Background Mitochondrial encephalomyopathy with lactic acidosis and stroke-like episode (MELAS) is a group of genetic diseases caused by mutations in mitochondrial DNA and nuclear DNA. The causative mutations of MELAS have drawn much attention, among them, mutations in mitochondrial tRNA genes possessing prominent status. However, the detailed molecular pathogenesis of these tRNA gene mutations remains unclear and there are very few effective therapies available to date.

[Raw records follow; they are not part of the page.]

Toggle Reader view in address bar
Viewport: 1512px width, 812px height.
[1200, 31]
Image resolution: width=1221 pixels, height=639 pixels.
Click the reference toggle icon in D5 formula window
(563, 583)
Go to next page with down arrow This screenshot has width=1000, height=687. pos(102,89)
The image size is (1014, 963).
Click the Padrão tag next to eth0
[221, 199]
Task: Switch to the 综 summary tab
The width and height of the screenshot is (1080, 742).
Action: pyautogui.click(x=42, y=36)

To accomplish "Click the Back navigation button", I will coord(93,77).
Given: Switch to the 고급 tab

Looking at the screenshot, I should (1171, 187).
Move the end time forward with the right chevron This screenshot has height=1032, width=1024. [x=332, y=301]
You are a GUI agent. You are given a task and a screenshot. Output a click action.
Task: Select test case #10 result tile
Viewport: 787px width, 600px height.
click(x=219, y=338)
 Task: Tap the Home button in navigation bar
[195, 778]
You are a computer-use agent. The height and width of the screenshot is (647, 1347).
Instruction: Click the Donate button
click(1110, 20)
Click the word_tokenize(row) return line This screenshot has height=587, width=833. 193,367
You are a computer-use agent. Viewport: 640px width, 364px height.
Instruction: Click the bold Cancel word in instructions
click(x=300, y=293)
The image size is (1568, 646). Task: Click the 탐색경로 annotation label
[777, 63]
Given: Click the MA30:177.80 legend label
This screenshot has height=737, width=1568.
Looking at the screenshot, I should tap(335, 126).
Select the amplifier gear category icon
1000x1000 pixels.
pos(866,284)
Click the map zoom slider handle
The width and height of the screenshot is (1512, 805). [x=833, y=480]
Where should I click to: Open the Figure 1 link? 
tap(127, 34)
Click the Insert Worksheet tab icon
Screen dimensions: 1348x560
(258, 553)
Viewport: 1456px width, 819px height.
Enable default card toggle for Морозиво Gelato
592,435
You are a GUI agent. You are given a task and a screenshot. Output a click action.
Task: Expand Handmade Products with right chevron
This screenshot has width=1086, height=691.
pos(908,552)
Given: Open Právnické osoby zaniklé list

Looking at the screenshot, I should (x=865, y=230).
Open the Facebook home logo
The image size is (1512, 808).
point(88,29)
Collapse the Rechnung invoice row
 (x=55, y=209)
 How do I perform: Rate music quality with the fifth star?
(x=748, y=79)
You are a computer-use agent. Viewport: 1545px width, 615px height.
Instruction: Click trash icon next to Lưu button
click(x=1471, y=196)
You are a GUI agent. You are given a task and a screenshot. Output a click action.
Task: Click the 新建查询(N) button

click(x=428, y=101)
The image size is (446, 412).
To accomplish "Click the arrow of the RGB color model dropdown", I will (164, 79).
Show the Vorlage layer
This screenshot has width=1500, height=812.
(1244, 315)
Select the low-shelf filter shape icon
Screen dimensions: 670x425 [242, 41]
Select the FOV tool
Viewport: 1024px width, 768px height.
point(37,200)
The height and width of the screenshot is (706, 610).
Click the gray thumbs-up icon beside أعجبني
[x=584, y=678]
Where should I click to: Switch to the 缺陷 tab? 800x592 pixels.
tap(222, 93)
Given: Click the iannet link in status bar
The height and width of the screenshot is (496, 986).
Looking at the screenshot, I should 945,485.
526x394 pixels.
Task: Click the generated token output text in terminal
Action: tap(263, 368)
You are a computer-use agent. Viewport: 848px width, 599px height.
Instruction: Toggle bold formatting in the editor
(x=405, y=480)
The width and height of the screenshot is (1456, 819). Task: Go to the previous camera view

Methods We performed muscle histochemistry, genetic analysis, molecular dynamic stimulation and measurement of oxygen consumption rate and respiratory chain complex activities to demonstrate the molecular pathomechanisms of m.5541C>T mutation. Moreover, we use cybrid cells to investigate the potential of taurine to rescue mitochondrial dysfunction caused by this mutation.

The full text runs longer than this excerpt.